The ongoing criticism of inequality has another hidden issue - the fact that the Japanese company has ceased to function as a community for its employees. In postwar Japanese society, companies emerged as quasi-communities that provide reliable support for workers amid the dwindling presence of traditional communities such as families and villages.

Japanese companies are - at least in image if not reality - perceived to be a community of workers anchored by the lifelong employment system and corporate welfare programs. Probably because of this perception, Japanese society has long been strongly averse to companies laying off employees. As mentioned, Japanese companies maintained employment and continued to increase labor's share of national income in the first half of the 1990s despite the increasing severity of the nation's economic slump. This, in part, stemmed from companies' recognition that ensuring job security is their social responsibility. From around the late 1990s, however, Japanese companies - having seen the prolonged economic slump continue to weigh heavily on their earnings - began to abandon their social roles as communities. Hence, the lifelong employment system began to crumble as more and more companies embarked on drastic restructuring measures such as reducing the number of those on the regular payroll and increasing non-regular workers.

Companies, which were counted on to take on a community role to give moral support to employees, betrayed such expectations by rushing to adopt a "profit-at-any-cost" approach. Anger at this about-face is what lies underneath the ongoing debate on inequality. There is also desire to restore communities within the Japanese society.

The question is not just one of financial disparities. One answer to this highly complex problem of inequality can be seen in the direction of policy under the administration of Prime Minister Shinzo Abe. Envisaged there is a society in which a strong national government serves as a community that provides a pillar of support for society while advocating economic liberalism. The message is quite coherent but this provokes concerns over the danger of falling into reactionary nationalism.

On the other hand, many egalitarian-minded individuals are stressing the importance of the government's redistribution function. However, when combined with people's anxiety and discontent heightened by the collapse of company-based communities, this argument would in fact serve to accelerate the recently-observed tendency toward nationalism. These critics should be conscious of this and be more prudent in expressing their ideas.

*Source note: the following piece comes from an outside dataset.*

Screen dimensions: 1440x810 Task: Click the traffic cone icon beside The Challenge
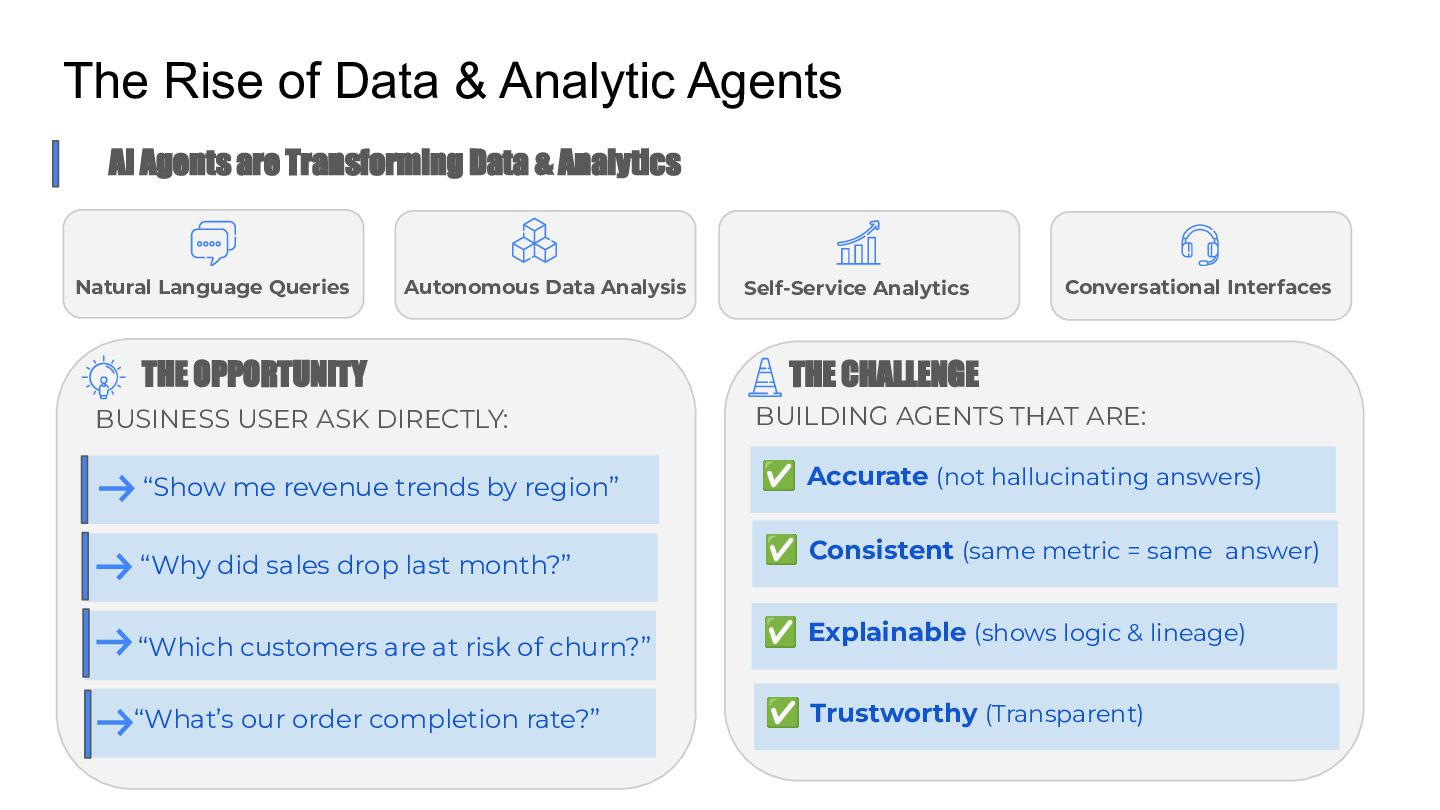pos(765,377)
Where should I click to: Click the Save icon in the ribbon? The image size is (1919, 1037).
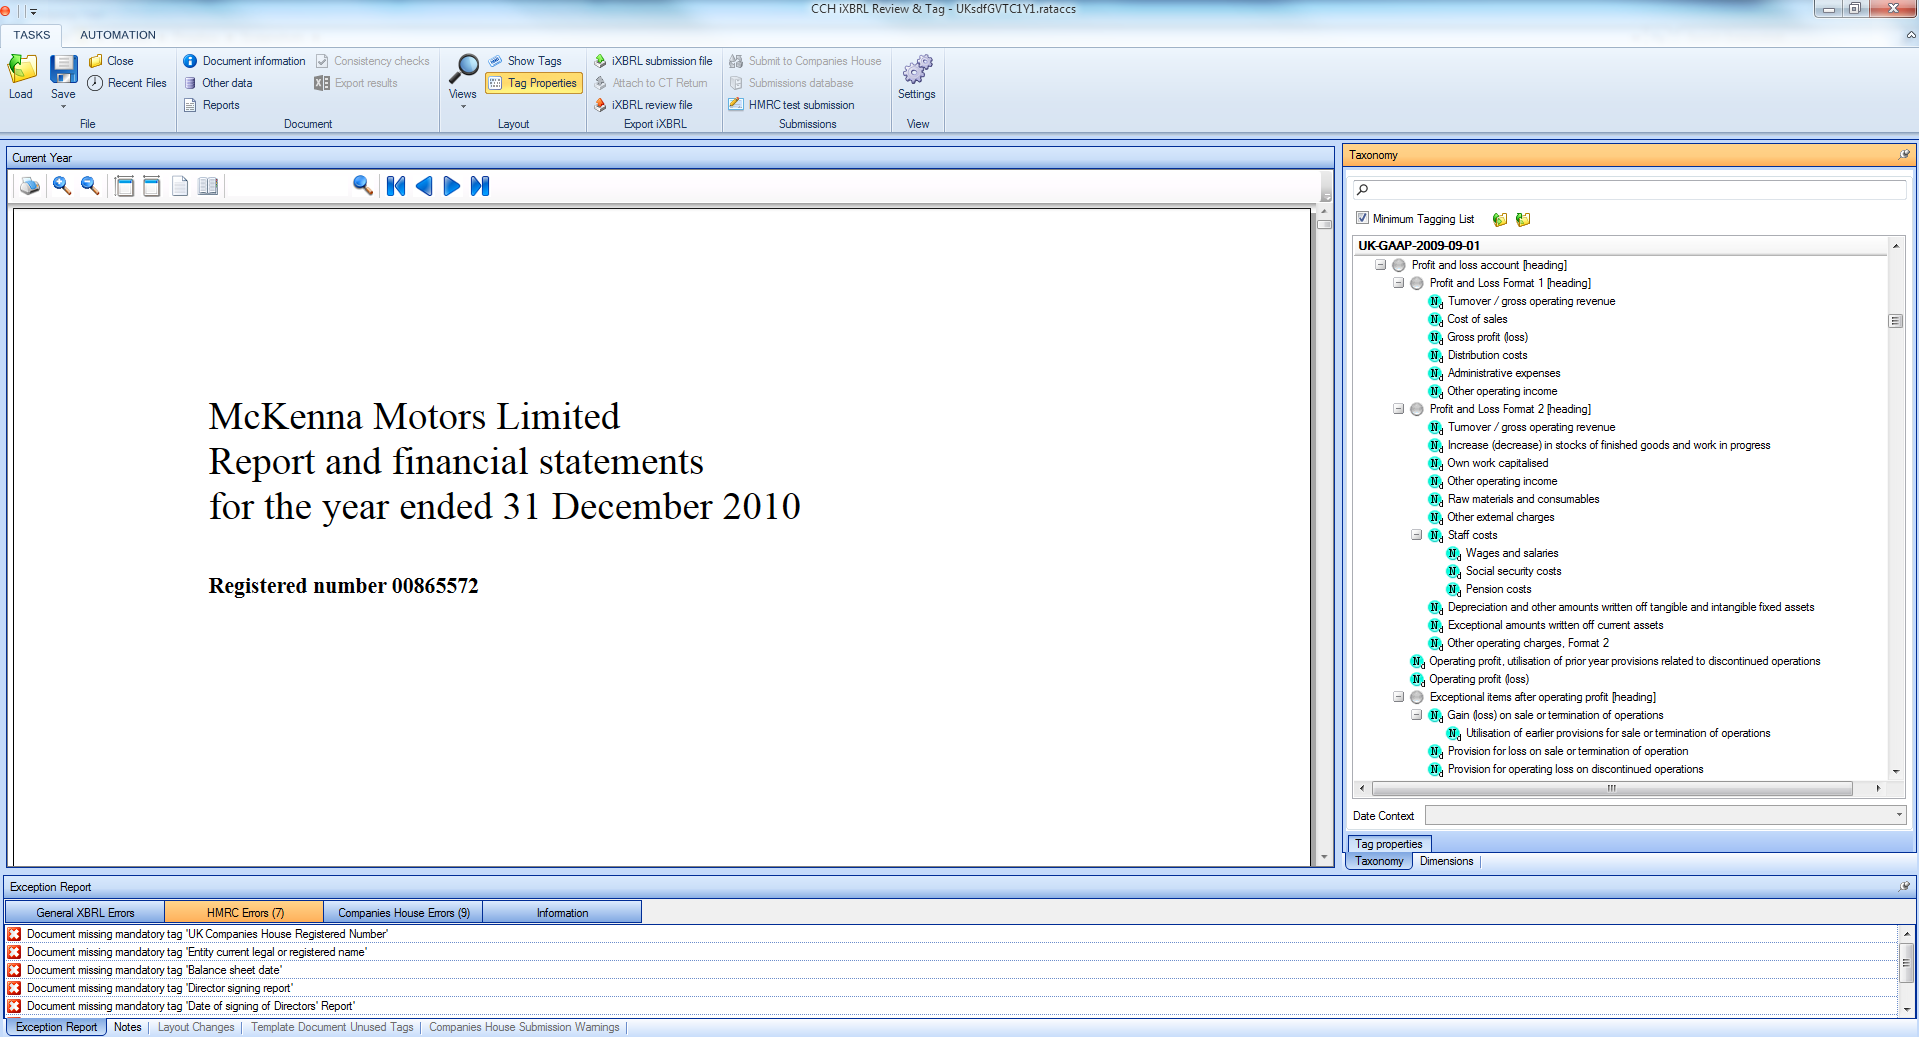coord(63,70)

The natural course of events would be for communities to be restored spontaneously through private-sector efforts or market forces, not through some sort of government arrangement. Socio-economist Yosuke Mamiya warns that a market society, if left to evolve into a society where autonomous individuals independently participate in the market with communal organizations completely destroyed, could become something akin to a fascist society (Keynes and Hayek). Mamiya calls for reinforcing "intermediary entities" (civic groups, universities, cultural associations, trade associations, etc.) that exist between the state and autonomous individuals, which he says is essentially the only way to restore a desirable balance to the market economy.

Given the current state of affairs, Japan may have no other choice but to count on civic groups such as nonprofit organizations (NPOs) to lead the way toward restoring corporate welfare. Spontaneous private-sector efforts - with the help of appropriate government policy measures such as increasing tax incentives for donations and inducing corporate efforts to extend more support to working parents - will successfully restore communities in Japan. This, indeed, is a major challenge facing the Japanese economy.